MGP is a Ca-binding extracellular matrix protein with inhibitory effects on soft tissue calcification, which is mainly produced by chondrocytes and vascular smooth muscle cells [20,21,22,23,24]. While MGP-knockout mice displayed massive arterial calcification, warfarin, but not rivaroxaban induced vascular calcification in apolipoprotein E-deficient mice [21, 22]. Undercarboxylated and nonphosphorylated MGP levels predicted the risk of all-cause mortality and cardiovascular death in a general population [20]. Use of vitamin K antagonists (VKAs), such as warfarin, was associated with the increased risk for coronary artery calcification in patients irrespective of the presence or absence of AF; mean coronary calcification scores were significantly increased with the duration of VKA use [22, 23]. Moreover, supplementation of vitamin K was reported to significantly inhibit the progression of coronary artery calcification in elderly patients [25]. Since coronary artery calcification is more prevalent in diabetes and predicts future cardiovascular events and death [26], NOACs would seem preferable to warfarin for prevention of atherosclerotic cardiovascular disease.
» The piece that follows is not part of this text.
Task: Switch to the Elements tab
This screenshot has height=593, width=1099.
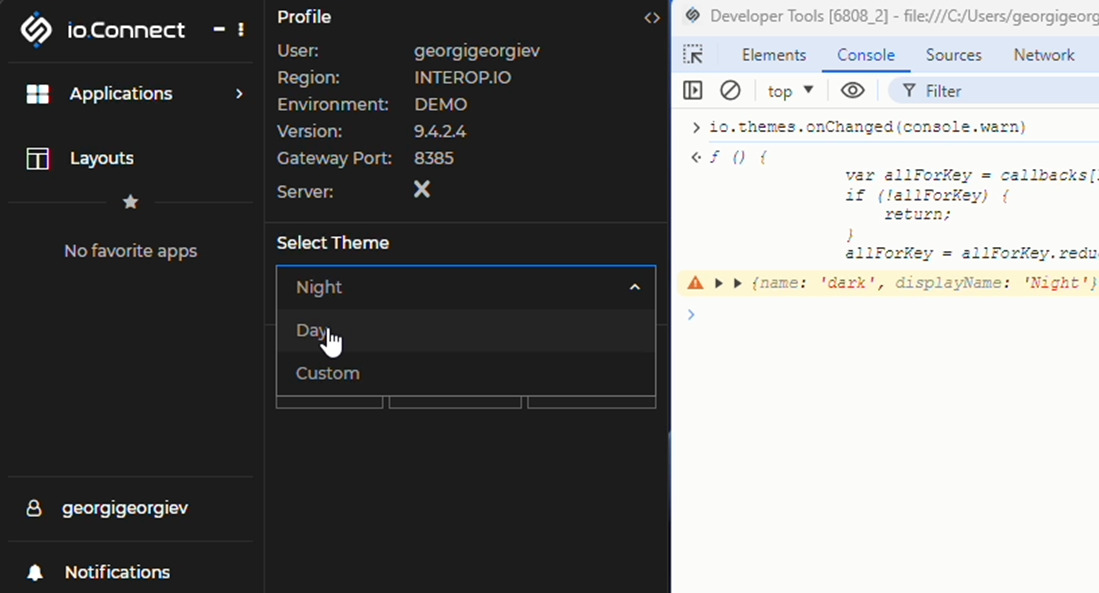Action: pyautogui.click(x=773, y=55)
Further randomized controlled trials of NOACs vs. warfarin in diabetic patients with AF are warranted to address these clinical concerns about warfarin use.

Conclusion

Given the instability of anticoagulant activity of warfarin and its potential deleterious effects on bone and vasculature, NOACs may be preferable to warfarin for the treatment of diabetic patients with AF.